Avenida 8 de Octubre: Comerciantes temen "quedar arrasados" por cambios en movilidad metropolitana
12.09.2026
MONTEVIDEO (Uypress)- Los comerciantes de avenida 8 de Octubre advierten que perder estacionamientos y soportar las obras puede golpear las ventas. Reclaman información a la IM sobre un proyecto aún sin definiciones.
La reforma del transporte metropolitano proyectada por el gobierno nacional y la Intendencia de Montevideo comienza a generar preocupación entre los comerciantes de avenida 8 de Octubre, uno de los principales corredores comerciales de la capital.
El temor no está centrado solamente en cómo funcionará el nuevo sistema una vez terminado, sino en qué ocurrirá durante las obras y cuánto espacio perderán los vehículos particulares y el estacionamiento frente a los comercios, según informa diario El País.
"Desapareceremos", llegó a advertir uno de los comerciantes consultados por el citado medio, sintetizando una inquietud que se repite entre propietarios y trabajadores de negocios ubicados sobre la avenida.
El proyecto de movilidad metropolitana todavía tiene detalles relevantes por definir, pero implicará intervenciones importantes sobre corredores como 8 de Octubre y 18 de Julio.
El estacionamiento, una de las principales preocupaciones
Para los comerciantes, una eventual reducción sustancial de los lugares disponibles para estacionar podría afectar directamente la actividad.
Una parte de los clientes llega en automóvil, se detiene para realizar compras y continúa su recorrido. Si esa posibilidad desaparece o queda fuertemente limitada, algunos comerciantes creen que el público puede trasladarse hacia grandes superficies o zonas donde resulte más sencillo acceder en vehículo.
La preocupación es especialmente fuerte entre aquellos establecimientos cuya actividad depende de que el comprador pueda retirar productos de cierto volumen.
A esto se agrega la incertidumbre sobre las zonas destinadas a carga y descarga, imprescindibles para el abastecimiento cotidiano de los locales.
El temor a las obras
El segundo problema es el período de construcción. Las intervenciones necesarias para transformar 8 de Octubre en uno de los grandes corredores del nuevo sistema pueden modificar durante meses -o eventualmente años, según la ejecución definitiva- la circulación de ómnibus, automóviles y peatones.
Los comerciantes temen que las restricciones de acceso, vallados, excavaciones y desvíos reduzcan drásticamente el movimiento de personas durante ese período. La experiencia de otras grandes obras urbanas alimenta esas prevenciones: un comercio puede beneficiarse a largo plazo de una avenida renovada, pero necesita sobrevivir económicamente durante su construcción.
Reclaman más información
Detrás de las críticas aparece además un problema que los comerciantes repiten: todavía desconocen cómo quedará exactamente la avenida.
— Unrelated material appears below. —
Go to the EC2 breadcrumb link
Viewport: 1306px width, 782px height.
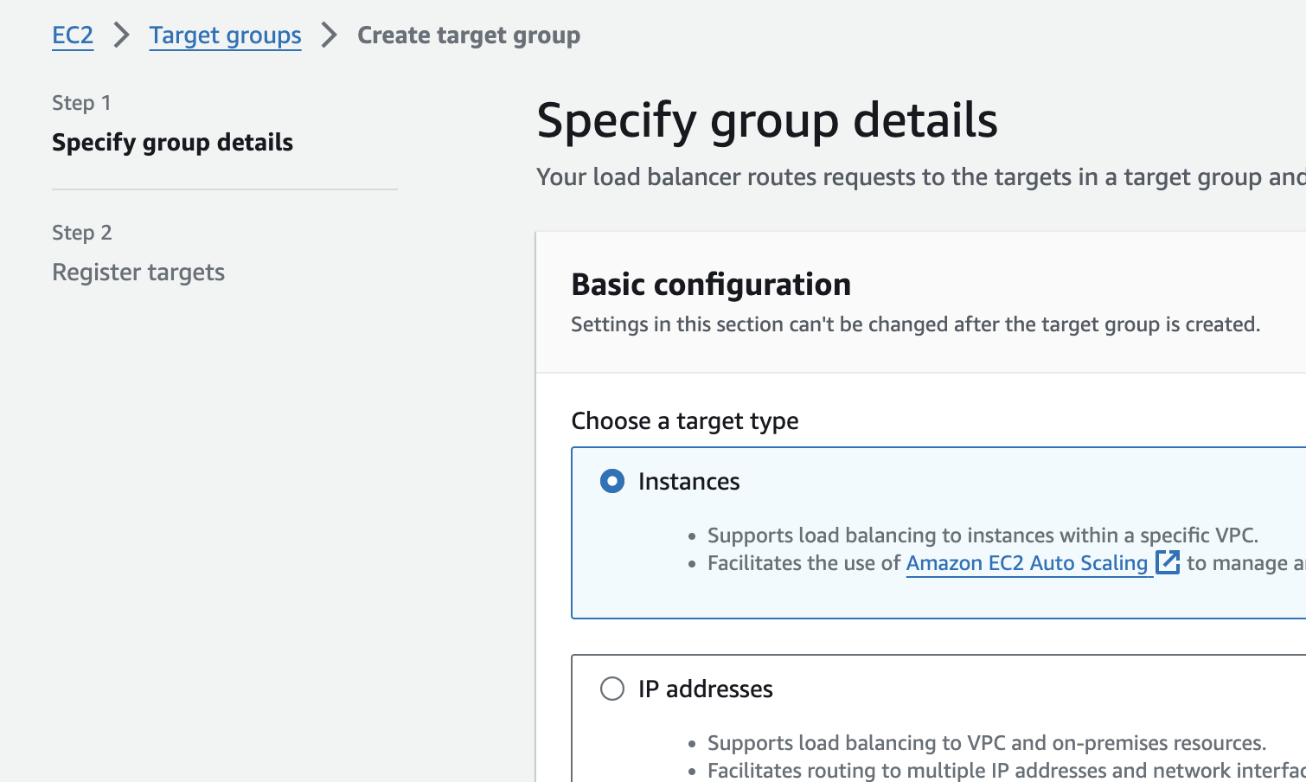point(73,35)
El proyecto se encuentra en una etapa en la que permanecen aspectos técnicos por resolver. Por eso no están completamente determinadas todas las modificaciones que experimentarán las veredas, los cruces, el estacionamiento, la carga y descarga y la circulación vehicular.
Esa indefinición genera una paradoja: los comerciantes saben que se aproxima una transformación importante, pero no disponen todavía de todos los elementos necesarios para calcular cómo afectará a cada negocio.
Una reforma que cambiará los grandes corredores
La transformación de 8 de Octubre forma parte del proyecto más amplio para modificar el transporte público metropolitano, que pretende aumentar la velocidad de los ómnibus, mejorar las frecuencias y reducir los tiempos de viaje.
Para conseguirlo será necesario redistribuir el espacio vial y otorgar mayor prioridad al transporte colectivo. Ese objetivo introduce inevitablemente una discusión sobre cómo repartir un espacio urbano limitado entre ómnibus, automóviles, estacionamientos, bicicletas y peatones.
En 8 de Octubre esa discusión tiene una dimensión adicional: no es solamente una arteria de circulación, sino también uno de los corredores comerciales históricos de Montevideo.
Por eso los comerciantes no cuestionan necesariamente la necesidad de mejorar el transporte. Lo que reclaman es conocer con anticipación qué ocurrirá con sus negocios y participar en la discusión antes de que las principales decisiones estén tomadas.
La reforma enfrenta así uno de sus primeros desafíos fuera del terreno estrictamente técnico: conseguir que mejorar la movilidad de cientos de miles de personas no termine deteriorando la actividad económica de los barrios que atravesará el nuevo sistema.